ステーキは食べやすい大きさにカットされている。箸を使う。かむ。しっかり肉の味がする。柔らかいが、よく口の中で溶けると言われるステーキとは違う。赤身と脂肪のバランスが絶妙と言うべきか。わさびをつけると、さらに肉の味が引き立った。
「ステーキにわさびをつけたのは、うちの店が最初だと思います。わさびは脂肪分が多すぎると逆に合わないんです」
高山さんの肉選びに産地や等級は関係ない。長年付き合いのある問屋が持ってくる国産牛のヒレやロースを触って確かめ、これだと思う肉しか選ばない。
「産地やランクは聞きません。先入観を持たずに選ぶようにしています。サシ(脂肪分)は控えめ、あまり硬くなく、中絞まりの肉がいい」
肉は鉄板で2、3回ひっくり返して、表面が硬くならないようにミディアムレアに焼く。すると、あの絶妙なバランスのステーキに仕上がるのだ。
あまりのおいしさに、ステーキの話ばかりしてしまった。長嶋さんの思い出話を聞かねば。
「現役時代には厚さ1・5センチ、300から400グラムのヒレをお出ししていました。監督になられてから、先ほどお出ししたサイズが定番です。いま、あなたが座られている場所が長嶋さんの定位置ですよ」
1階はカウンターのみで8人も座るといっぱいになる。厨房(ちゅうぼう)を囲んで奥から2つ目の席が長嶋さんの定位置。高山さんが肉を切り、焼くところを横から眺めることができる。
「誠」は先代の店主が戦後から始めた。長嶋さんは大学時代に来たことがあるらしい。昭和42年(1967年)に店に入った高山さんは、先代のもとで修業し、先代が病気で亡くなったため店を継いだ。長嶋さんは現役晩年、証券会社の人に連れられて再訪。その2、3日後にふらっと1人で現れて、そこから通うようになったという。
「ある時、高校時代の恩師と一緒に来られて、うちの2階でしばらく話をされたあとに、1階に降りて食事をされました。数日後に現役引退を正式に発表されて大変驚きました。おそらく恩師の方に引退の報告をされていたのでしょう」
「誠」で誰かと一緒にステーキを食べるのは、長嶋さんにとって特別なことだったのだろう。2度目の巨人監督時代、シーズンが始まる前に必ず選手を1人呼んで、ここでともにステーキを食べたという。
「その年に期待する選手をお連れになっていました。
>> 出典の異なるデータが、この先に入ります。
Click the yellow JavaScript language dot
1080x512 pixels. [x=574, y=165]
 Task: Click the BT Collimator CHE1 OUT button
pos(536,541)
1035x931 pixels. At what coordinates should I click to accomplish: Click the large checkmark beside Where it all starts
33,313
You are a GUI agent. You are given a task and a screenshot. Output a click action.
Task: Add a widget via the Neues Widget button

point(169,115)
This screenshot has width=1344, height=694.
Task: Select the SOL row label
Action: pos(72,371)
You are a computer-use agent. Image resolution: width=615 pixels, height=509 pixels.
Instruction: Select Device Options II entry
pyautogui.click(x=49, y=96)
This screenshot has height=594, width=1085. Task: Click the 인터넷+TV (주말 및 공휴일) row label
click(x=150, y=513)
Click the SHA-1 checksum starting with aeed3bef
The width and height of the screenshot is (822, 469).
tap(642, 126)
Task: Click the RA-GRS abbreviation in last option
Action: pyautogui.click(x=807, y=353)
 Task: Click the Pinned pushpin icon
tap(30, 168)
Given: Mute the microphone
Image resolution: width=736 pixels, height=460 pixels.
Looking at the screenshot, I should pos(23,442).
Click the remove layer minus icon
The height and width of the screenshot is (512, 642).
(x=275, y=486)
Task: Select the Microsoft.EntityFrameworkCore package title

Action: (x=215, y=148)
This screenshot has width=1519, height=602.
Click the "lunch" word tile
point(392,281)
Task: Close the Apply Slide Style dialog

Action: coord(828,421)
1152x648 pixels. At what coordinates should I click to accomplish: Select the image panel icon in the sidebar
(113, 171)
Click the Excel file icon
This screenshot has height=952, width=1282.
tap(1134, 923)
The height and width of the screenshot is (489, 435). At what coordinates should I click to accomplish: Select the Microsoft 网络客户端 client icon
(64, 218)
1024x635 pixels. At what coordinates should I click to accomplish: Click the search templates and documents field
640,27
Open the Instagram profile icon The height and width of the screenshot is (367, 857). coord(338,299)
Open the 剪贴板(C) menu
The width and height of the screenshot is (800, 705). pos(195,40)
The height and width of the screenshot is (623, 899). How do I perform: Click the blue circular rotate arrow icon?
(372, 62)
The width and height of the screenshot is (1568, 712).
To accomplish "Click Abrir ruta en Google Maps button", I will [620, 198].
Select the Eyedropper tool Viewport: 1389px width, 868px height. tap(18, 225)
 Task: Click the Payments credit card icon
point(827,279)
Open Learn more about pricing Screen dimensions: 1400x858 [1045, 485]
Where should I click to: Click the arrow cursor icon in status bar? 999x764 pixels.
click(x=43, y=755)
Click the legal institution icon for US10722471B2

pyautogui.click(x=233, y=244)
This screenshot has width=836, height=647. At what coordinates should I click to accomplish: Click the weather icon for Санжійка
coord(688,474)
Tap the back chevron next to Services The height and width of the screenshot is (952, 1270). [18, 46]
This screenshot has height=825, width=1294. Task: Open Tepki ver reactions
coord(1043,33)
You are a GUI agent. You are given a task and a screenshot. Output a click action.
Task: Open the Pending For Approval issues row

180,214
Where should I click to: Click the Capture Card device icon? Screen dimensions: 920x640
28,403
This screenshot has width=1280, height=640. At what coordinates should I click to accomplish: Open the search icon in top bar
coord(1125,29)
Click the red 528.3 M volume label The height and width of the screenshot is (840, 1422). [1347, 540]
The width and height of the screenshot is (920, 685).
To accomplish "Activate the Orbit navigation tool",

松井(秀喜)さん、高橋由伸さん、仁志(敏久)さんらがお見えになられました」
名誉監督になってからも開幕前の儀式を続け、菅野智之(ロッキーズ)や長野久義さんらを連れてきたという。大リーグに挑戦した松井さんとは、毎年アメリカ出発前と帰国後にステーキを食べていたというから、やはり特別な関係だ。
2018年(平30)に胆石を患う前まで、長嶋さんは2、3カ月に1度のペースで来店していたという。ステーキのあとはかつお節を乗せたごはんを食べ、メロン、ブランデー入りのコーヒーで締める。このコーヒーがまた美味で、スペシャルな食事の余韻に浸ることができる。
「長嶋さんがいらしてもほかのお客さんを入れるのですが、一般の方と並んでも嫌な顔一つされたことはありません。サインや写真を頼まれれば絶対に断りませんでした」
歴代の日本の総理大臣もお忍びで通った店。長嶋さんにとっては、野球人であり、スーパースターの「長嶋茂雄」である自分を、あらためて確認する場所だったのかもしれない。(終わり)
◆誠 東京都中央区日本橋本町1ー4ー5。東京メトロ銀座線三越前駅から徒歩3分。営業時間、昼は午前11時半から午後2時、夜は同5時から同9時。土、日、祝日定休。03・3241・7502。